I was vaguely aware of all these pieces existing (except for running a facial recognition database at home o_o), but it's really neat to put them all together like that.
Still blows my mind I can do all this from my 2021 MBP.
I'll try to do a post once I have the next steps working (helping with planning and editing videos with Davinci Resolve).
Great job. Long live the M1 Max!
Although knowing how good these local models are getting, I am now eyeing the upcoming M5 Ultra Mac Studio (256gigs perhaps). But knowing how crazy the market is, it might be a year before I get the chance to get my hands on it. If it even launches by WWDC.
Not gonna lie, llama.cpp had the fans spinning at max speed. But it worked and I got the job done.
This always confuses me - don't people want their computations to run as fast as possible and thus inevitably produce more heat that needs to be vented?
I suppose sometimes it is just an analogy for "its utilizing 100% of my resources" (which I'm guessing it is here), but I've definitely had people say it as an actual complaint in different contexts
I think fan loudness is an outgrowth of conspicuous consumption because a certain OEM decided to make it a marketing bullet-point.
I was equally disappointed by by people - especially device reviewers - banging on the drum that phones made of plastic "didn't feel premium", and we got phones with glass backs that have to be shoved into plastic cases (because plastic is the near-perfect material to protect fragile phones screens and innards)
I am pretty sure that the vast majority of Airbnb hosts would not agree with you.
> equals TripAdvisor crucifixion
I have no idea how the Airbnb hosts with fake listings survive, really.
But on the other hand, genuine videos do take time and slows down the process.
When your Claude wrote this post they might not have selected the right URL to share, unless your home folder is exposed. Care to share the skill files?
PS - I just put this together in the last few mins, removed my personal files and references.

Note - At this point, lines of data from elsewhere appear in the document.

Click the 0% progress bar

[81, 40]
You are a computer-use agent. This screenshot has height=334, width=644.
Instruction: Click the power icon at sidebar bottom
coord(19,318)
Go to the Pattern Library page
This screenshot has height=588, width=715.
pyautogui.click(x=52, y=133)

So it's not tested properly, please let me know if any issues.
It's still an early hack, but I have thousands of still images as well from my camera which I've not processed and I need to do the same analysis for those.
So I'll continue working on it, but happy to receive any PRs if anyone finds any use for it.
I'm tired of having a backlog of thousands of images and videos, leaving it for later.
https://github.com/blader/humanizer
You get a pass here because you're doing really cool stuff but it's kinda tough to read past the AI nonsense, and it's relatively easy to screen out "it's not x it's y" kind of things and the bolded bullet points.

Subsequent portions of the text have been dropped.